The further blockade of NO formation after propranolol led to higher (P < 0.01) LVP and MAP and slightly lower (P < 0.05) HR throughout exercise (Table 2). CBF after propranolol + L-NAME was restored to levels achieved under control conditions (without propranolol) (Fig. 3). Propranolol + L-NAME caused a further decrease (P < 0.01) in baseline CD compared with propranolol alone (Fig. 3). Shear stress was higher (P < 0.01) during exercise after propranolol L-NAME than after propranolol alone. As shear stress increased during exercise after propranolol + L-NAME, the magnitude of the fall in CD was similar to that observed after propranolol alone (Fig. 4). The relationship between CD and shear stress was shifted downward after propranolol + L-NAME, but the slope was not altered compared with propranolol alone (Fig. 4).

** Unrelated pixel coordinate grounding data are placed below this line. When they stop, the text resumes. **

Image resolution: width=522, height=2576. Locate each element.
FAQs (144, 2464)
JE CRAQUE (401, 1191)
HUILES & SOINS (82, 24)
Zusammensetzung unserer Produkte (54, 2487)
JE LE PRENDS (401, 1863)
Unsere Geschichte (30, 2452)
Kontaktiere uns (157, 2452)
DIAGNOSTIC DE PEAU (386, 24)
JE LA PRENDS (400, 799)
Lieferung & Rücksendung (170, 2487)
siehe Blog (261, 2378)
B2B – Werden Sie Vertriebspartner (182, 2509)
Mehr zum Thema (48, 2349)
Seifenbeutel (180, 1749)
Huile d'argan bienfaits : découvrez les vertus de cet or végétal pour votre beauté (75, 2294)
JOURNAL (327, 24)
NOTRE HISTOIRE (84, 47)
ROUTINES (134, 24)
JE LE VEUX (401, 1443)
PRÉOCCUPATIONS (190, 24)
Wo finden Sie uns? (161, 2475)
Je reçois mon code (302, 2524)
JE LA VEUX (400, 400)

Blockade of beta - and alpha -adrenergic receptors ± blockade of NO formation. Baseline and exercise-induced hemodynamic responses after propranolol + phentolamine are reported in Table 3. Overall hemodynamic responses to exercise after propranolol + phentolamine were characterized by decreases (P < 0.01) in LVP and MAP compared with propranolol alone. CBF responses caused by exercise were maintained after combined alpha - and beta -adrenergic receptor blockade compared with propranolol alone. Baseline CD was increased (P < 0.01) after propranolol + phentolamine (Fig. 5 and Table 3). Propranolol + phentolamine prevented the exercise-induced fall in CD observed after propranolol alone. Shear stress was lower (P < 0.01) during exercise after propranolol + phentolamine than after propranolol alone. The relationship between CD and shear stress was shifted upward after propranolol + phentolamine, but the slope was not altered (Fig. 6).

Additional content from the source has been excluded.